En el marco del nuevo paradigma de soberanía nacional impuesto por el presidente Javier Milei, la República Argentina ha desplegado una estrategia integral para frenar el saqueo unilateral de recursos no renovables en la Plataforma Continental Argentina. En un avance judicial de magnitud histórica originado por la denuncia penal presentada por el ministro de Relaciones Exteriores, Comercio Internacional y Culto, Lic. Pablo Quirno Magrane, junto al procurador general del Tesoro, Sebastián Amerio, el fiscal federal Carlos Stornelli imputó formalmente a directivos y accionistas de las empresas Navitas Petroleum (de Israel) y Rockhopper Exploration (de Gran Bretaña). La causa penal tramita ante los tribunales federales de Comodoro Py bajo la conducción del juez federal Julián Ercolini.
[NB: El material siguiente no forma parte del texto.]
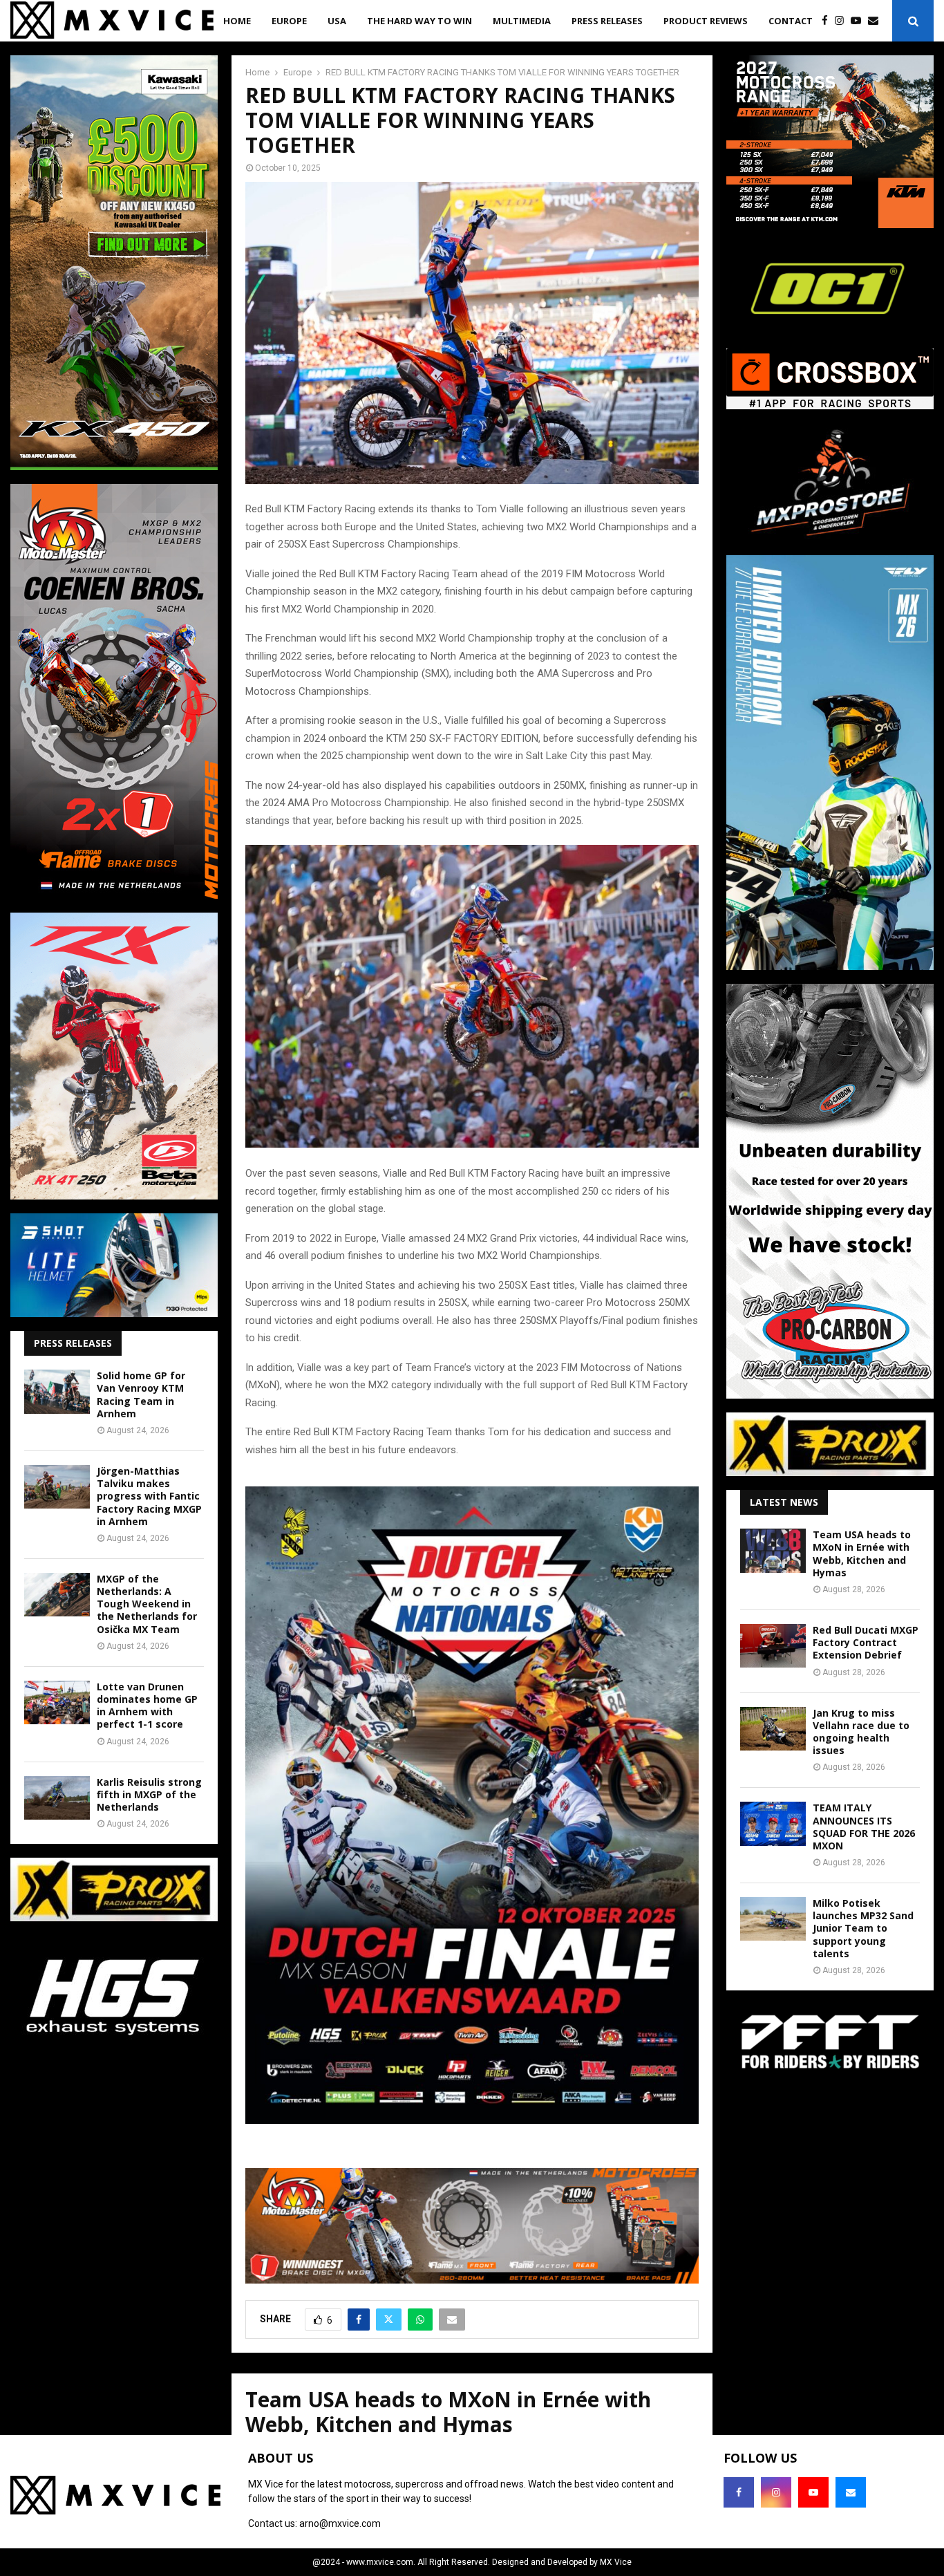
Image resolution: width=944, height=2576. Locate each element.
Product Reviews (705, 21)
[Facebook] (828, 21)
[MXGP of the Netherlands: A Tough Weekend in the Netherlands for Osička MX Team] (57, 1594)
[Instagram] (843, 21)
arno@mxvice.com (340, 2523)
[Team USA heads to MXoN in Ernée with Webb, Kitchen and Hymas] (773, 1550)
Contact (790, 21)
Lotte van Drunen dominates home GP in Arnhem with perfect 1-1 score (147, 1705)
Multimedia (522, 21)
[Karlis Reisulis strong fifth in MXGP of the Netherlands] (57, 1798)
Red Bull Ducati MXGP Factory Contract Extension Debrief (865, 1642)
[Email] (876, 21)
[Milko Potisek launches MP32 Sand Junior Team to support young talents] (773, 1919)
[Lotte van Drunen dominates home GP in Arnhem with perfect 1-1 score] (57, 1702)
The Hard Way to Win (419, 21)
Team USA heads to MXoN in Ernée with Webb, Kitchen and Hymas (862, 1553)
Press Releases (607, 21)
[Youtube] (859, 21)
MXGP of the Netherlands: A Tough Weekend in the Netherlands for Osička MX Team (147, 1604)
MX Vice (616, 2562)
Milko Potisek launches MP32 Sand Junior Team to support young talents (863, 1928)
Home (237, 21)
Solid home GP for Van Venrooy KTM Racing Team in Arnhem (141, 1394)
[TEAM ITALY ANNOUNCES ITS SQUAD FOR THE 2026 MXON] (773, 1823)
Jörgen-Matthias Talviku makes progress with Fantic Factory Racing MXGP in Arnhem (149, 1496)
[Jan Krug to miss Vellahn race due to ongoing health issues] (773, 1729)
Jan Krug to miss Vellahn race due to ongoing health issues (861, 1731)
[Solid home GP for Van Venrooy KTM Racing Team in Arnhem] (57, 1391)
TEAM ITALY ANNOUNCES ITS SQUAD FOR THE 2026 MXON (864, 1826)
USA (337, 21)
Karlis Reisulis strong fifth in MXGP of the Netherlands (149, 1794)
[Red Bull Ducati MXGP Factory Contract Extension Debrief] (773, 1646)
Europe (289, 21)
El requerimiento de instrucción presentado por Carlos Stornelli coloca el foco procesal en la realización de actividades clandestinas de exploración y explotación de hidrocarburos en aguas adyacentes a las Islas Malvinas. El fiscal determinó que las conductas denunciadas encuadran prima facie en los delitos reprimidos por el artículo 7, incisos 1 y 2, y bajo las circunstancias previstas en los artículos 8 y 9 de la Ley 26.659.
Navitas Petroleum
Asimismo, la investigación judicial se extenderá a la posible comisión de delitos ambientales, infracciones aduaneras y lavado de activos provenientes del ilícito petrolero. Fuentes tribunalicias confirmaron que la suma de estas figuras penales contempla penas que podrían alcanzar hasta 20 años de prisión, además de la correspondiente inhabilitación comercial y sanciones económicas.
Dentro del dictamen, Carlos Stornelli fundamentó la imputación repasando el prontuario de infracciones de las firmas involucradas y citó expresamente los antecedentes de Desire Petroleum Limited (anteriormente denominada Desire Petroleum Public Limited Company). En dicho análisis, remarcó la vigencia de la Resolución 130/2012 de la Secretaría de Energía, fechada el 23 de mayo de 2012, mediante la cual se declararon ilegales y clandestinas sus operaciones en el mar argentino, así como la Resolución 457/2013 del 13 de agosto de 2013, que le aplicó una inhabilitación absoluta por el término de 20 años por usufructuar licencias ilegítimas otorgadas por las autoridades coloniales británicas instaladas en el archipiélago.
El fiscal imputó a directivos y accionistas de Navitas Petroleum y Rockhopper Exploration
Para desarticular en forma definitiva el entramado corporativo que sustenta el controvertido proyecto Sea Lion, el fiscal requirió al Ministerio de Relaciones Exteriores la remisión de la totalidad de la documentación respaldatoria enviada en la presentación del 14 de septiembre. En paralelo, solicitó avanzar en la identificación de la totalidad de las personas físicas y jurídicas que actúen como accionistas, contratistas o prestadores de apoyo logístico y asistencia técnica al consorcio pirata.
Por último, Carlos Stornelli solicitó la emisión de un exhorto internacional dirigido al Reino Unido de Gran Bretaña e Irlanda del Norte para activar los mecanismos de cooperación penal internacional. A través de este requerimiento, la Justicia argentina exige obtener la información societaria completa, la integración de directorios y órganos de representación legal desde 2012 a la fecha, los registros de licencias otorgadas y el levantamiento del secreto sobre las bancarias vinculadas a Desire Petroleum Limited, Desire Petroleum Public Limited Company y al denominado grupo Rockhopper. De este modo, la firmeza de la gestión libertaria demuestra que los recursos de los argentinos se respetan y que el saqueo colonial en el Atlántico Sur no quedará impune.